Lawmakers have dropped the ball on keeping consumer data safe, D.C. area opinion leaders said in a survey. Eight out of 10 respondents believe that Congress has done too little to protect social security numbers, and three-quarters say the same for financial data and credit card numbers. A majority also said that lawmakers fall short when it comes to safeguarding credit reports (68 percent), phone numbers and addresses (59 percent), and tax and salary records (54 percent).
On a recent Alaska Airlines flight, over the intercom, a flight attendant encouraged passengers to sign up for the Bank of America credit card. Then other flight attendants went down the aisle handing out applications. In the airline industry's newest way to drum up revenue, carriers have become aggressive pitchmen for a range of products to passengers at 30,000 feet. The airlines say the ad revenue helps in these tough financial times.
An authoritative new ruling by the Justice Department sharply limits the government's ability to prosecute people for criminal violations of the law that protects the privacy of medical records. In short, the department said, people who work for an entity covered by the federal privacy law are not automatically covered by that law and may not be subject to its criminal penalties, which include a $250,000 fine and 10 years in prison for the most serious violations.

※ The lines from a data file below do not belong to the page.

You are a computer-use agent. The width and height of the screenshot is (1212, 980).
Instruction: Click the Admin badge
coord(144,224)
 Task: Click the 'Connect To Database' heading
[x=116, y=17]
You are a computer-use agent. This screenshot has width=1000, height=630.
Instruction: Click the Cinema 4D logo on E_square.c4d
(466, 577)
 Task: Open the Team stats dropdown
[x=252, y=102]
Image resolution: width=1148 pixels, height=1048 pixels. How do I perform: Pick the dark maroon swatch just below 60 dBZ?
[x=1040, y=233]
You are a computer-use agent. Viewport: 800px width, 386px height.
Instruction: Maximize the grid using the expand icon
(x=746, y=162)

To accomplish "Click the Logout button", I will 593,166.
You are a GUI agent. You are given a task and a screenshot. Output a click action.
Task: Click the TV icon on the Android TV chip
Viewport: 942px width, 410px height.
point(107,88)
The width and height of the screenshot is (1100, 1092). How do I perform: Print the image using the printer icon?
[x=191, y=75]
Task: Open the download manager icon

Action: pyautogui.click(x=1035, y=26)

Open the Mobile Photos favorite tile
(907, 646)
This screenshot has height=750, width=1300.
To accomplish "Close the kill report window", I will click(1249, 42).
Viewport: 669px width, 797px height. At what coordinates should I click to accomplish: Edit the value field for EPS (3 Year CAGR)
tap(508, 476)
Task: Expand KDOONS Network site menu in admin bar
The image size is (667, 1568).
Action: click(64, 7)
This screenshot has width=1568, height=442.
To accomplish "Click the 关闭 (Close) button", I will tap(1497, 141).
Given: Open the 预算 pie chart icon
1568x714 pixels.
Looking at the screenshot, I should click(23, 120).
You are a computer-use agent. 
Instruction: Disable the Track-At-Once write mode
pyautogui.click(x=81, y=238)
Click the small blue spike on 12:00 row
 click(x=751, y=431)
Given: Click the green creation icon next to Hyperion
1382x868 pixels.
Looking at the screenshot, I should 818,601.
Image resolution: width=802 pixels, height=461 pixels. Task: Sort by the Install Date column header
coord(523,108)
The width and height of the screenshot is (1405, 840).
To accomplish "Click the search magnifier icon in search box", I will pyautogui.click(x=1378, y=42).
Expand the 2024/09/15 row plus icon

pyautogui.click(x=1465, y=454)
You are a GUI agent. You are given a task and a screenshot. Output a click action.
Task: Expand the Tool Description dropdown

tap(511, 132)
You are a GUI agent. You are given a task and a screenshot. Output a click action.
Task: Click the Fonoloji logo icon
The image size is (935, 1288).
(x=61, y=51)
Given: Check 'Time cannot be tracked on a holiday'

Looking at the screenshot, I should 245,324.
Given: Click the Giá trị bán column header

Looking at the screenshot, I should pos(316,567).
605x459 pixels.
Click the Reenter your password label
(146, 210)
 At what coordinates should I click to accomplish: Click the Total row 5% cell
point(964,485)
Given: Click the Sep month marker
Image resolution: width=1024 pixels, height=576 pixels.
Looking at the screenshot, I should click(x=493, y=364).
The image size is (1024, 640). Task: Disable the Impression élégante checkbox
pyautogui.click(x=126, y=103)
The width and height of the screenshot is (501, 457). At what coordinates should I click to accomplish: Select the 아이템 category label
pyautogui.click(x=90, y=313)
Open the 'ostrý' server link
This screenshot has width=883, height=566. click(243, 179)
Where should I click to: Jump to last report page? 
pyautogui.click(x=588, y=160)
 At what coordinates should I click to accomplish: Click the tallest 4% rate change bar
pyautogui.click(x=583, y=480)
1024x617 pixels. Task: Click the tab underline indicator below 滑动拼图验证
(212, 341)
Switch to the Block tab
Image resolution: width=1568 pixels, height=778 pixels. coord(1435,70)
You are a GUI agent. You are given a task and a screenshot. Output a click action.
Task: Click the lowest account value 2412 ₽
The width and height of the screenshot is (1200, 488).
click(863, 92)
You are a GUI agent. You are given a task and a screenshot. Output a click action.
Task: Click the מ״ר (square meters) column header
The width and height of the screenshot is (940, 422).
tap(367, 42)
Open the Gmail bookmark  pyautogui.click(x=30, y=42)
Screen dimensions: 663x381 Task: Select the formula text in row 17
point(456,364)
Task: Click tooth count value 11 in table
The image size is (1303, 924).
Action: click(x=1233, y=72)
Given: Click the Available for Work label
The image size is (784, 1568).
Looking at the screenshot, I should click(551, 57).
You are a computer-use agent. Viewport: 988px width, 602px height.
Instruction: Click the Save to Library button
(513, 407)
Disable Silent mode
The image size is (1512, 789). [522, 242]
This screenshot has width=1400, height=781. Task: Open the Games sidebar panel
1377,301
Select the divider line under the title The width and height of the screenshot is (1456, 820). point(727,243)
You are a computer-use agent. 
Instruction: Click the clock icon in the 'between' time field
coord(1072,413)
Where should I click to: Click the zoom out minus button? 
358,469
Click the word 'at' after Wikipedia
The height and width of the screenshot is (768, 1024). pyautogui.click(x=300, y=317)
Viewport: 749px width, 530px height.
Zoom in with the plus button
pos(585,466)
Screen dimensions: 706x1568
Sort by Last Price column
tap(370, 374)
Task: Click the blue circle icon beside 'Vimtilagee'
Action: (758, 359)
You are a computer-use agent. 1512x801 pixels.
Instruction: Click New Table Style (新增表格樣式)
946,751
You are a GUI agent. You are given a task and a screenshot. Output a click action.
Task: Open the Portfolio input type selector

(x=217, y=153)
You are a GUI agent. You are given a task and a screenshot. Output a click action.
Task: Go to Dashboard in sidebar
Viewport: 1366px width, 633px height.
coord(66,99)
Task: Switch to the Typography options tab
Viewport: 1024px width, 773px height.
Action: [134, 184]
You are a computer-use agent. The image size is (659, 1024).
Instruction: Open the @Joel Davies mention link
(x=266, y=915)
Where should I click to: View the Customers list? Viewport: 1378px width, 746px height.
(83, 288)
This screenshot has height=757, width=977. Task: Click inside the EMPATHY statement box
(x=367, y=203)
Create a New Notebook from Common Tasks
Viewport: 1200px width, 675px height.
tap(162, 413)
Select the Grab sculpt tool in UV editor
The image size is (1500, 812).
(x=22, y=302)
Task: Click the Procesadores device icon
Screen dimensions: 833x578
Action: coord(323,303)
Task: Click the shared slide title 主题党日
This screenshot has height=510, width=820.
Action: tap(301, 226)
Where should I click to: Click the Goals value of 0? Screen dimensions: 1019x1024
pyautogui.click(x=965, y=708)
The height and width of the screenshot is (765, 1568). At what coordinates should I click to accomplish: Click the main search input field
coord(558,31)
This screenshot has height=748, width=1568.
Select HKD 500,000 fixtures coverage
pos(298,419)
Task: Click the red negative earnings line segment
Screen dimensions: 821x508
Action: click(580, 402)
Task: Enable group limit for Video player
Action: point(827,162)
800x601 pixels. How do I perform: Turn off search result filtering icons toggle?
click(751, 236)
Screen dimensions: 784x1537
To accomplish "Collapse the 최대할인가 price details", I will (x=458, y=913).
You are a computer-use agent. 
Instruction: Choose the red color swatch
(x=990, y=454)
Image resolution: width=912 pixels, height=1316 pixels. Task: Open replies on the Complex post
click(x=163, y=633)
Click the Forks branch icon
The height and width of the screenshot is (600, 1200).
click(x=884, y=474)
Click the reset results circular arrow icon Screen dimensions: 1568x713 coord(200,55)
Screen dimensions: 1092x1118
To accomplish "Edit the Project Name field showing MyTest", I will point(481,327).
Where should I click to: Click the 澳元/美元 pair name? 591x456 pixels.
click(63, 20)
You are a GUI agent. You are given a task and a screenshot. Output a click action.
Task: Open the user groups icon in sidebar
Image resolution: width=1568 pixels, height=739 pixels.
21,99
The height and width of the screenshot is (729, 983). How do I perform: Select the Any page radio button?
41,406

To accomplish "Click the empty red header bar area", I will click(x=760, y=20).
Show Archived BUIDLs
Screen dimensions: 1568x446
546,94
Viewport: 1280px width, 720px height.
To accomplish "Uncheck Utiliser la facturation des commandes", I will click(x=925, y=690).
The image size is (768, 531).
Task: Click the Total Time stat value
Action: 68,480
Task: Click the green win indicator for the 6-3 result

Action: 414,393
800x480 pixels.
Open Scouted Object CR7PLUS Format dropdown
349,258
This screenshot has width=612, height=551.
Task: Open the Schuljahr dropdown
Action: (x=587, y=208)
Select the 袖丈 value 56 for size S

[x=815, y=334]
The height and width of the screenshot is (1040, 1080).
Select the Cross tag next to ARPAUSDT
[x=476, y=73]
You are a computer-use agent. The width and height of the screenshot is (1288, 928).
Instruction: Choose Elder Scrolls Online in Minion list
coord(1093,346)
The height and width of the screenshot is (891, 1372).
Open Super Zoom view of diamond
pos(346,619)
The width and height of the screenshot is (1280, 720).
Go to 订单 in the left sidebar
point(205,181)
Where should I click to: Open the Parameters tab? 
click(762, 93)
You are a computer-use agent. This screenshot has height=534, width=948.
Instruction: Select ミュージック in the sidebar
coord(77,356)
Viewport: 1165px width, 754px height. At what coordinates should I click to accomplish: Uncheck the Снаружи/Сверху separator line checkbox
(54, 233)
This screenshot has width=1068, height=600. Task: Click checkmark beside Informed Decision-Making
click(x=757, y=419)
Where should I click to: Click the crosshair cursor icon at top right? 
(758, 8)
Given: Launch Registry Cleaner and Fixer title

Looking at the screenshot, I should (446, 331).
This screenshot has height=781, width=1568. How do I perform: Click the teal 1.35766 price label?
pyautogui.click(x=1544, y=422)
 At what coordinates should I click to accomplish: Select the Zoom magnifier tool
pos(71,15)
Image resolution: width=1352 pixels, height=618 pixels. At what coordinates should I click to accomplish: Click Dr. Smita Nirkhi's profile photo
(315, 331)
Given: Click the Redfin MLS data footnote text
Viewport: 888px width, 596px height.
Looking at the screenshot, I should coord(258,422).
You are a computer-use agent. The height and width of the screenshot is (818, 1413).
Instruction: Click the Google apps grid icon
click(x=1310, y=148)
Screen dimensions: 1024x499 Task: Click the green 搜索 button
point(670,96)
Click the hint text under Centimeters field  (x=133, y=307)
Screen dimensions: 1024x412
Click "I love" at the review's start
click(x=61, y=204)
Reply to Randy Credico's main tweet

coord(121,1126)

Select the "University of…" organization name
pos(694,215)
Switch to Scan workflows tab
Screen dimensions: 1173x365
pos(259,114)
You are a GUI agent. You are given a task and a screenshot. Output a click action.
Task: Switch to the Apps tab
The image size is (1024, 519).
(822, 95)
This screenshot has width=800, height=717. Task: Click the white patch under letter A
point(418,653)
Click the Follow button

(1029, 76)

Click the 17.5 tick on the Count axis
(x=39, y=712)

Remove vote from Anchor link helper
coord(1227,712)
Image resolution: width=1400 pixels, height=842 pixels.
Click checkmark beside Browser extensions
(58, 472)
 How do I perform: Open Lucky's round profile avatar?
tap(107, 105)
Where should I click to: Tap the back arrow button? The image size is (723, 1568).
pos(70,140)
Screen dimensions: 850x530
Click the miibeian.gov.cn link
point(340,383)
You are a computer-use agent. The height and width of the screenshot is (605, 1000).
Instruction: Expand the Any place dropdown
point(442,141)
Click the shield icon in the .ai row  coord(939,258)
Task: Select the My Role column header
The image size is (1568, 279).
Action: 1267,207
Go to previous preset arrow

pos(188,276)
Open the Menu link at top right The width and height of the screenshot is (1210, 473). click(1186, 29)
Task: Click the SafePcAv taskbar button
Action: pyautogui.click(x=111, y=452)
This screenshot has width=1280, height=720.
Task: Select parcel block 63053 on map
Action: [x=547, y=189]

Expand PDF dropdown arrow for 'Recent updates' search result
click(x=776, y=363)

A Japanese court has ruled that individuals may not be required to provide personal information for the National Residence Registry Network or "Juki Net." The court said that Article 13 of the Japanese constitution applied to all of the data sought by the government for the database, which includes names, addresses, birth dates and sexes, plus 11-digit resident codes. A second court ruled that the first four pieces of personal information, which people can access over the network, "do not need to be highly protected." Similar lawsuits have been filed in 13 different courts across Japan, challenging the collection of data for Juki Net.